Sr. Thea Bowman Center
The Sr. Thea Bowman Center celebrates the life and legacy of Sr. Thea, the first Black member of the Franciscan Sisters of Perpetual Adoration, a Viterbo alumna and faculty member, and a current candidate for sainthood. To truly understand Sr. Thea’s work, Viterbo students must first understand her life—the challenges and the triumphs—and then contemplate how they can follow her lead.
Investments in the Sr. Thea Bowman Center will advance programs to help students and individuals contemplate issues of identity, belonging, equality, and faith by putting lessons learned into practice.
Diversity, Equity, Inclusion, and Social Justice
For a university community to thrive, it must welcome and include people across the expanse of human identities, experiences, and ideas. At Viterbo, that means creating the mechanisms and moments that allow all students, faculty, and staff to thrive—while eliminating barriers that might unjustly hinder their journeys. We are committed, in all that we do, to values of diversity, equity, inclusion, and social justice (DEISJ).

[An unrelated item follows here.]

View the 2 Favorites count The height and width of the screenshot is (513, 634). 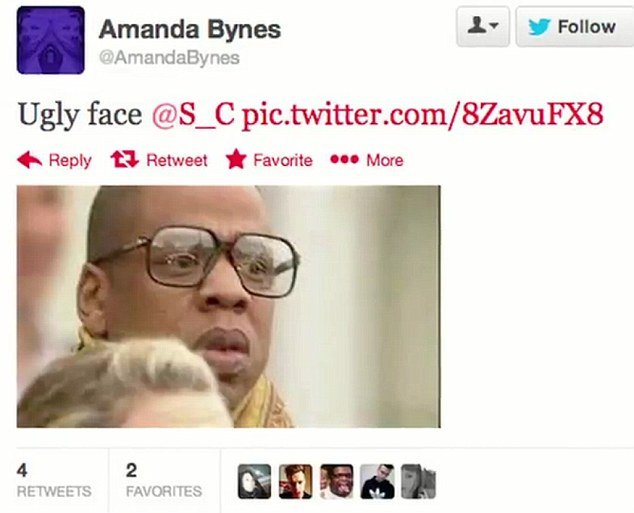163,480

Investments in DEISJ initiatives will support staffing, programs, immersive learning experiences, and curricula that center these values at the heart of the Viterbo education.

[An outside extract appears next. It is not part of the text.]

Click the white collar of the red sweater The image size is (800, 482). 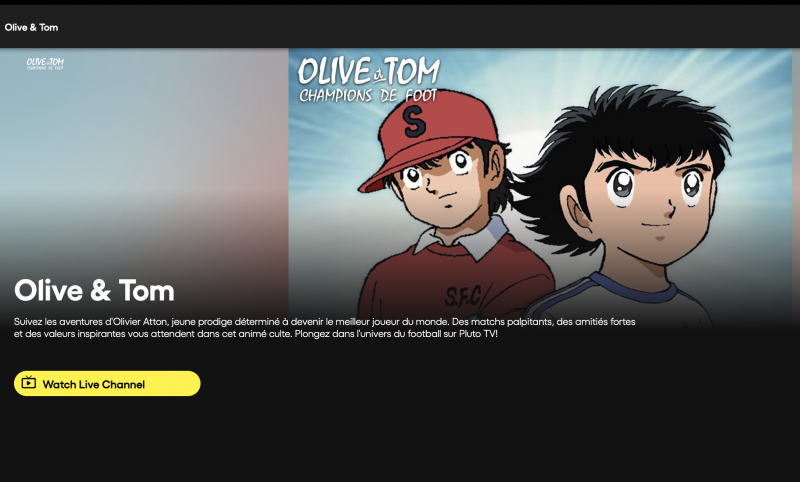click(462, 240)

Service Trips and Experiences
At Viterbo University, we live our values in everything we do. That means service is more than an academic discourse—it’s an action, a lived practice that we return to time and again. Hands-on service activities foster the common good in meaningful ways while illuminating values of community, servant leadership, and collaboration. Mission courses, immersion trips, and Service Saturdays are evidence of Viterbo students putting our values into action.
Investments in service-related experiences will help more Viterbo students connect their values-driven education with real-world scenarios.
Franciscan Intellectual Tradition Fellowships
The Franciscan Intellectual Tradition (FIT) is grounded in the charism of St. Francis and St. Clare of Assisi—informed by both their writings as well as their lives of remarkable service and selflessness. Viterbo University envisions the creation of a FIT Fellowship program to provide faculty with the resources needed to support curriculum development across all academic programs and disciplines.
Gifts toward the new FIT Fellowships will provide financial support for faculty to apply the values and practices of FIT into their courses, create a cohort of FIT Fellows on Viterbo’s campus, and financial aid to students pursuing FIT activities.
“Sr. Thea didn’t know what to expect when she came to Viterbo, but it was her personal mission to make a difference in the lives of everyone she met. We can all learn from her example and do our part to make Viterbo, and the world, a little better. I think we’re all a little better because of Viterbo. Let’s say thank you.”
“We believe that for a university community to thrive, it must welcome and include people across the expanse of human identities, experiences, and ideas. These diverse backgrounds and perspectives foster critical thinking and analysis skills that Viterbo students and alumni will take with them into the world.”
“Mission trips are rooted in Viterbo’s Franciscan principles of building relationships with others. When we meet a stranger, we are made whole. The students who go on mission trips come back transformed. They discover themselves while discovering others. Whatever their major, their world is bigger. They have context. And empathy.”
“In 2020, I went on a mission trip to the U.S./Mexico border. It was promoted as a cultural immersion. But it was more than that. I learned about immigration policies, what immigrants go through to cross the border, and why they risk everything to do it. The trip showed me that changing my major from musical theater to theology was the right choice, and I started saying yes to everything.”